One of the asserted uses of such a lens is in conjunction with an aspheric lens for elimination of some illumination non-uniformity typical of earlier TIR lenses, making it particularly useful in imaging projectors, light emitting diodes (LED), optical fibers, spectrophotometers, and toroidal lamp reflection in a forward orientation good for battery powered fluorescent lights.

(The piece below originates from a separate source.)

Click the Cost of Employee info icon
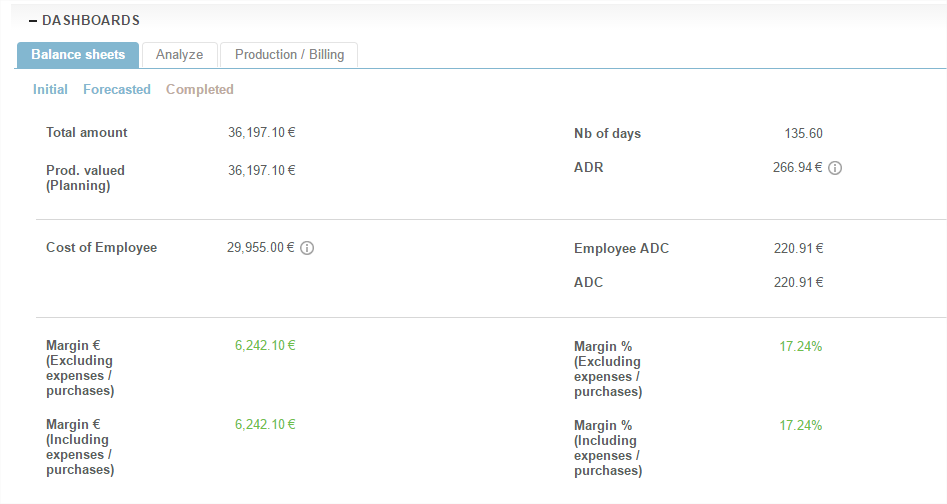This screenshot has height=504, width=947. click(x=307, y=248)
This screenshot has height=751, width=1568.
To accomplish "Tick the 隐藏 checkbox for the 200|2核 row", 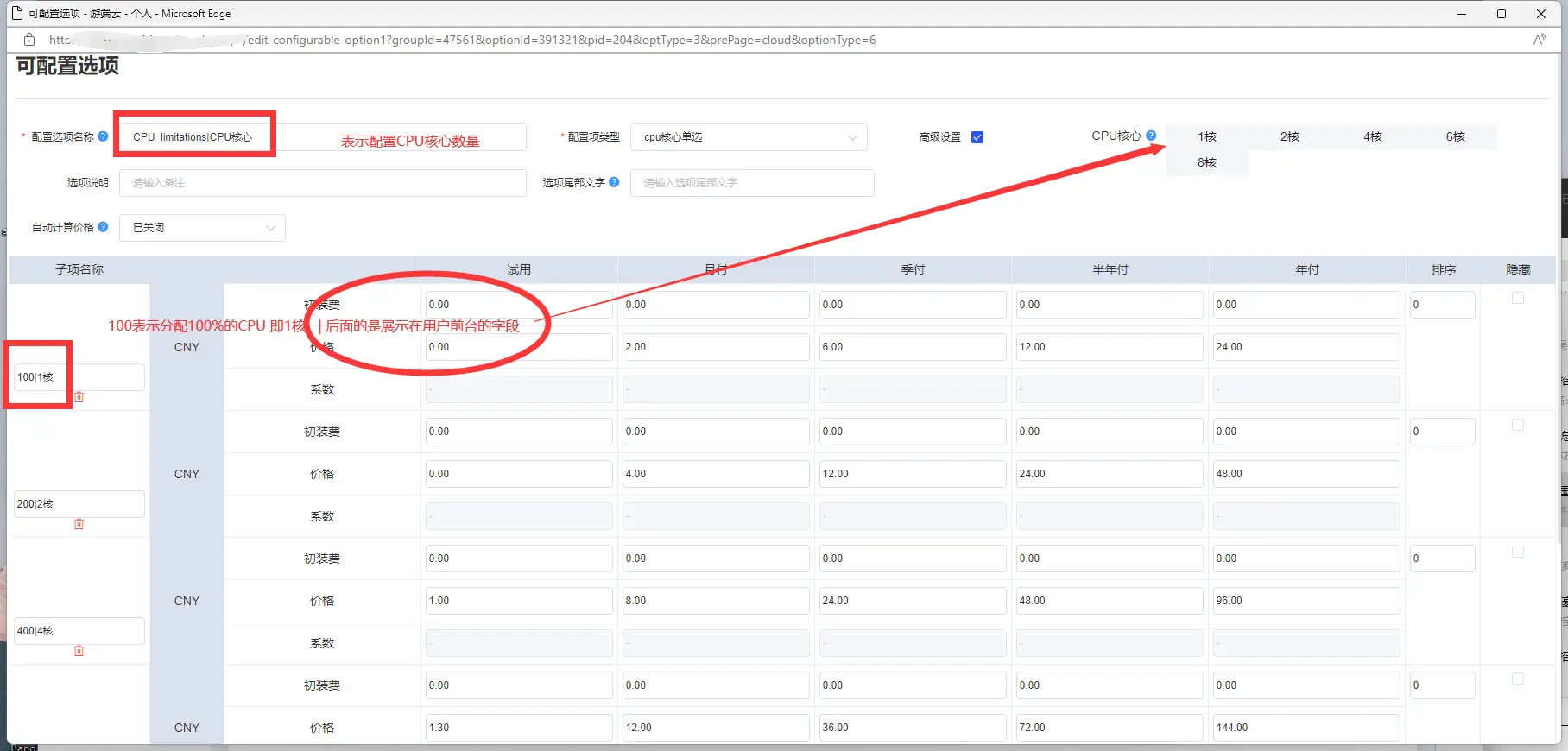I will point(1518,425).
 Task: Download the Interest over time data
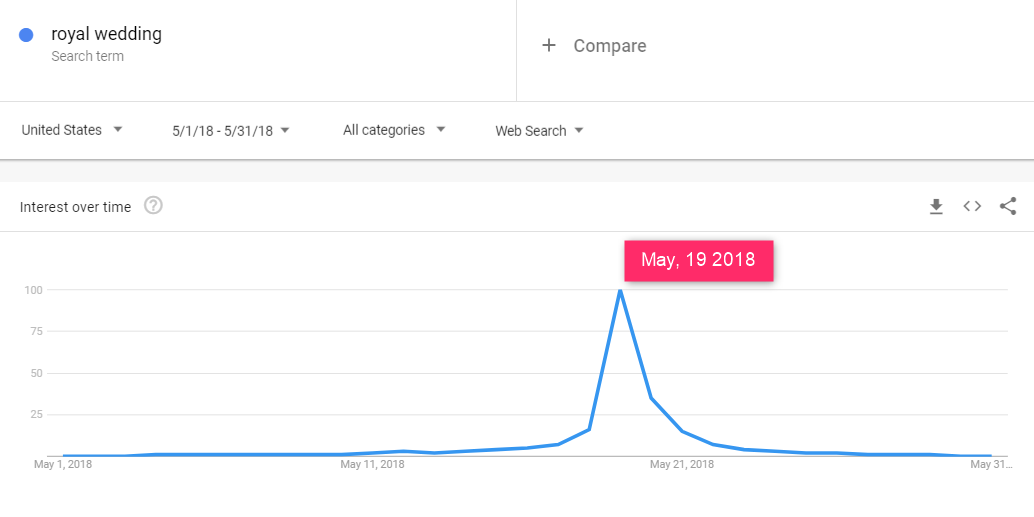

In addition, U.S. Pat. No. 5,577,493 discloses an apparatus comprising a TIR lens plus a “light ray deviator” positioned along the light path between the source and the TIR lens, for deviating light toward portions of the lens spaced from the axis, thereby more evenly distributing light flux at the TIR lens. The improvement was thought to be useable with liquid crystal displays (LCD) to enhance the incandescent light sources ability to illuminate uniformly. Moreover, U.S. Pat. No. 5,613,769 (Parkyn et al.) discloses a TIR lens having non-circular configuration around an optical axis that is asserted to be suitable for holographic diffusers and lenticular lenslet arrays to produce tailored output intensities useful for compact LED light sources. It also discloses TIR facets in a lens increasingly separating in one arc and increasingly converging in a second arc, a lens where the perimeter is non-circular, or rectangular, or square, thus creating what is described as a“mushroom lens.” Such lenses are said to provide a powerful way of controlling the light beam, with improved collimation as the result of the entire beam having the same angular spread resulting in improved propagation.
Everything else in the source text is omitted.